* SUPPLIED RECORDS

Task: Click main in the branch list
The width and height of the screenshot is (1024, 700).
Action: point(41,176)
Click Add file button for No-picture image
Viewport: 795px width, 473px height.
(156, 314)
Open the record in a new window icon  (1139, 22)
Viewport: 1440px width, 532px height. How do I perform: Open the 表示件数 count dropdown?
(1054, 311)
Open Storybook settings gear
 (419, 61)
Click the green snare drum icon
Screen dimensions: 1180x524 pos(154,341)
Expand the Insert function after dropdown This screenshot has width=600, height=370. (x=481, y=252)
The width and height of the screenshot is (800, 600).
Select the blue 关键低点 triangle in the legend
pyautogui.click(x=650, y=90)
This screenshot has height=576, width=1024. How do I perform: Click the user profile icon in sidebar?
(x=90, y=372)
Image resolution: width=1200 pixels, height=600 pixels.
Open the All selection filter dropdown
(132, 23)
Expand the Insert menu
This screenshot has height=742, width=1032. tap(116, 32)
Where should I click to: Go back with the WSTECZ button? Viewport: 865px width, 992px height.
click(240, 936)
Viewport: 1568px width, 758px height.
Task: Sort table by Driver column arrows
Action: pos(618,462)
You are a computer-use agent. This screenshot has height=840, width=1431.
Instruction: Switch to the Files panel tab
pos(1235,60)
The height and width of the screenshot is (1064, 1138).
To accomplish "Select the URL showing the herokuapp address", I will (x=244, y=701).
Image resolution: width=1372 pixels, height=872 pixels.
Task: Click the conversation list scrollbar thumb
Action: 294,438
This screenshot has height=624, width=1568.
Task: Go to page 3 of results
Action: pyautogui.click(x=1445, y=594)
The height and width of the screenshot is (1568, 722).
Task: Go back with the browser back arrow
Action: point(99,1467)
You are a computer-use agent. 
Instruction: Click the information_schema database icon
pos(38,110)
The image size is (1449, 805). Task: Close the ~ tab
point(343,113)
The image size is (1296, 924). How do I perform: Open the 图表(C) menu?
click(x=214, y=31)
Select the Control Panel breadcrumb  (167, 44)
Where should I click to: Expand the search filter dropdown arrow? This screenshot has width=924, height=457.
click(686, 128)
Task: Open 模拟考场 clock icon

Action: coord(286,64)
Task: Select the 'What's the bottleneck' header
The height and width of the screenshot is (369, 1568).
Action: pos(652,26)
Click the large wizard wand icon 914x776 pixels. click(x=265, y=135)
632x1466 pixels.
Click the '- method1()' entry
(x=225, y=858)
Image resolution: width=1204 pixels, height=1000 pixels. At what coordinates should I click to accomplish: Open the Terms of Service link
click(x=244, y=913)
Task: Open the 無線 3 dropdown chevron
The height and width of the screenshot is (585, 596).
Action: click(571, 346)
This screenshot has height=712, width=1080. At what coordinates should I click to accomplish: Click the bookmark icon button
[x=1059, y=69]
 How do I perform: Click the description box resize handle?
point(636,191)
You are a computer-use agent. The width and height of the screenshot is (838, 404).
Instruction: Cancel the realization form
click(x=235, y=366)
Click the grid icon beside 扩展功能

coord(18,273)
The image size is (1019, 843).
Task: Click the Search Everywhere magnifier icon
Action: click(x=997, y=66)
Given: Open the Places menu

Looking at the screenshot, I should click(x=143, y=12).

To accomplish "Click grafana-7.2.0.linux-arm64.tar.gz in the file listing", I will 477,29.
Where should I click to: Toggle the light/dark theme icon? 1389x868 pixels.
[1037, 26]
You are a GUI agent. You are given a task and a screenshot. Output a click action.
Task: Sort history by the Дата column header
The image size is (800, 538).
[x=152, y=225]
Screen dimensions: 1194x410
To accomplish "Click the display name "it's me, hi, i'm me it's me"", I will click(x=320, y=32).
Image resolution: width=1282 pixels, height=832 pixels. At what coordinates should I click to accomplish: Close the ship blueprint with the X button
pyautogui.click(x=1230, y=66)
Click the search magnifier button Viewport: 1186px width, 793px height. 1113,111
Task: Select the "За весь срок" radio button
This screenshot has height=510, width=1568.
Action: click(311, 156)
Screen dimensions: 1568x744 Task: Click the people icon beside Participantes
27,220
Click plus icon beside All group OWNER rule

* WHAT YOU SHOULD DO
Each line from the material above that mentions the word "computer" needs to be copied.

* RESPONSE AREA
You are a computer-use agent. This screenshot has height=840, width=1431.
You are a computer-use agent. 
You are a computer-use agent. The width and height of the screenshot is (838, 404).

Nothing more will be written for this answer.